In the code, the faceted browsing state, or faceted browsing query, is actually called the *engine configuration* or *engine config* for short. It consists mostly of an array facet configurations. For each facet, it stores the name of the column on which the facet is based (or an empty string if there is no base column). Each type of facet has different configuration. Text search facets have queries and flags for case-sensitivity mode and regular expression mode. Text facets (aka list facets) and numeric range facets have expressions. Each list facet also has an array of selected choices, an invert flag, and flags for whether blank and error cells are selected. Each numeric range facet has, among other things, a "from" and a "to" values. If you trace the AJAX calls, you'd see the engine configs being shuttled, e.g.,

  {
    "facets" : [
      {
        "type": "text",
        "name": "Shrt_Desc",
        "columnName": "Shrt_Desc",
        "mode": "text",
        "caseSensitive": false,
        "query": "cheese"
      },
      {
        "type": "list",
        "name": "Shrt_Desc",
        "columnName": "Shrt_Desc",
        "expression": "grel:value.toLowercase().split(\",\")",
        "omitBlank": false,
        "omitError": false,
        "selection": [],
        "selectBlank":false,
        "selectError":false,
        "invert":false
      },
      {
        "type": "range",
        "name": "Water",
        "expression": "value",
        "columnName": "Water",
        "selectNumeric": true,
        "selectNonNumeric": true,
        "selectBlank": true,
        "selectError": true,
        "from": 0,
        "to": 53
      }
    ],
    "includeDependent": false
  }

Server-Side Subsystem

From an engine configuration like the one above, the server-side faceted browsing subsystem is capable of producing:

  • an iteration over the rows matching the facets' constraints
  • information on how to render the facets (e.g., choice and count pairs for a list facet, histogram for a numeric range facet)

When the engine config JSON arrives in an HTTP request on the server-side, a com.google.refine.browsing.Engine object is constructed and initialized with that JSON. It in turns constructs zero or more com.google.refine.browsing.facets.Facet objects. Then for each facet, the engine calls its getRowFilter() method, which returns null if the facet isn't constrained in anyway, or a com.google.refine.browsing.filters.RowFilter object.
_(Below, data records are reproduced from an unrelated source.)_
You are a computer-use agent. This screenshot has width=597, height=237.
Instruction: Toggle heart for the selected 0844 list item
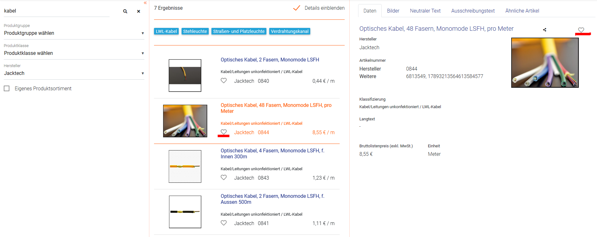tap(224, 132)
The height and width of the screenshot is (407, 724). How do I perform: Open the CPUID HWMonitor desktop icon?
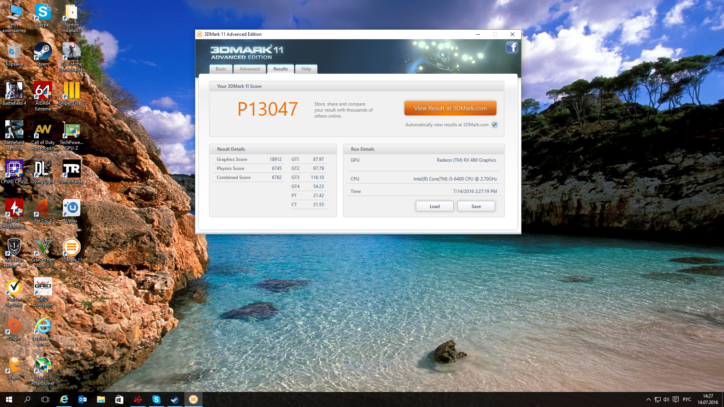pyautogui.click(x=14, y=209)
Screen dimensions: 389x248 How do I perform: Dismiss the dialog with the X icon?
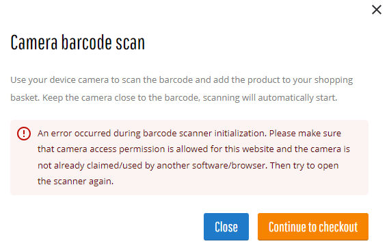point(376,10)
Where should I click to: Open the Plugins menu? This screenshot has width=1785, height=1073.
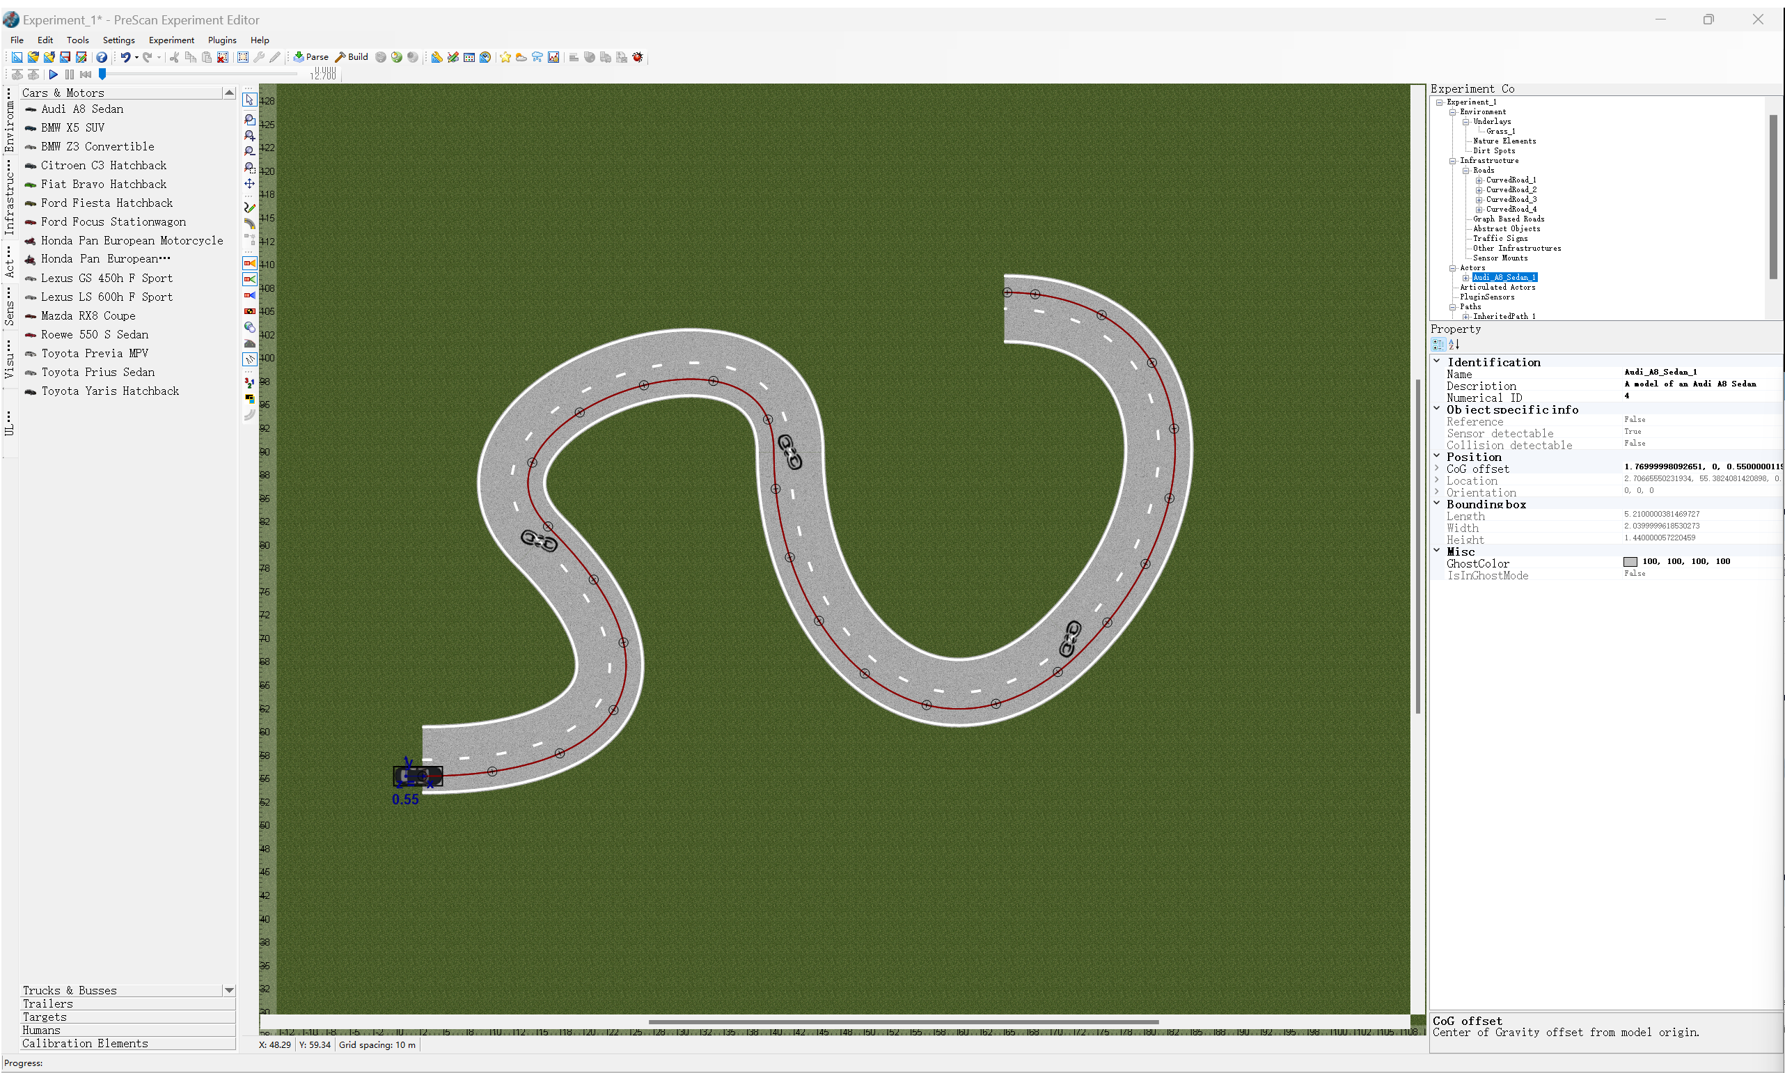[222, 40]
Then, to when iterating over a project's rows, the engine calls on all row filters' filterRow() method. If and only if all row filters return true the row is considered to match the facets' constraints. How each row filter works depends on the corresponding type of facet.

To produce information on how to render a particular facet in the UI, the engine follows the same procedure described in the previous except it skips over the facet in question. In other words, it produces an iteration over all rows constrained by the other facets. Then it feeds that iteration to the facet in question by calling the facet's computeChoices() method. This gives the method a chance to compute the rendering information for its UI counterpart on the client-side. When all facets have been given a chance to compute their rendering information, the engine calls all facets to serialize their information as JSON and returns the JSON to the client-side. Only one HTTP call is needed to compute all facets.

Client-Side Subsystem

On the client-side there is also an engine object (implemented in Javascript rather than Java) and zero or more facet objects (also in Javascript, obviously). The engine is responsible for distributing the rendering information computed on the server-side to the right facets, and when the user interacts with a facet, the facet tells the engine to update the whole UI. To do so, the engine gathers the configuration of each facet and composes the whole engine config as a single JSON object. Two separate AJAX calls are made with that engine config, one to retrieve the rows to render, and one to re-compute the rendering information for the facets because changing one facet does affect all the other facets.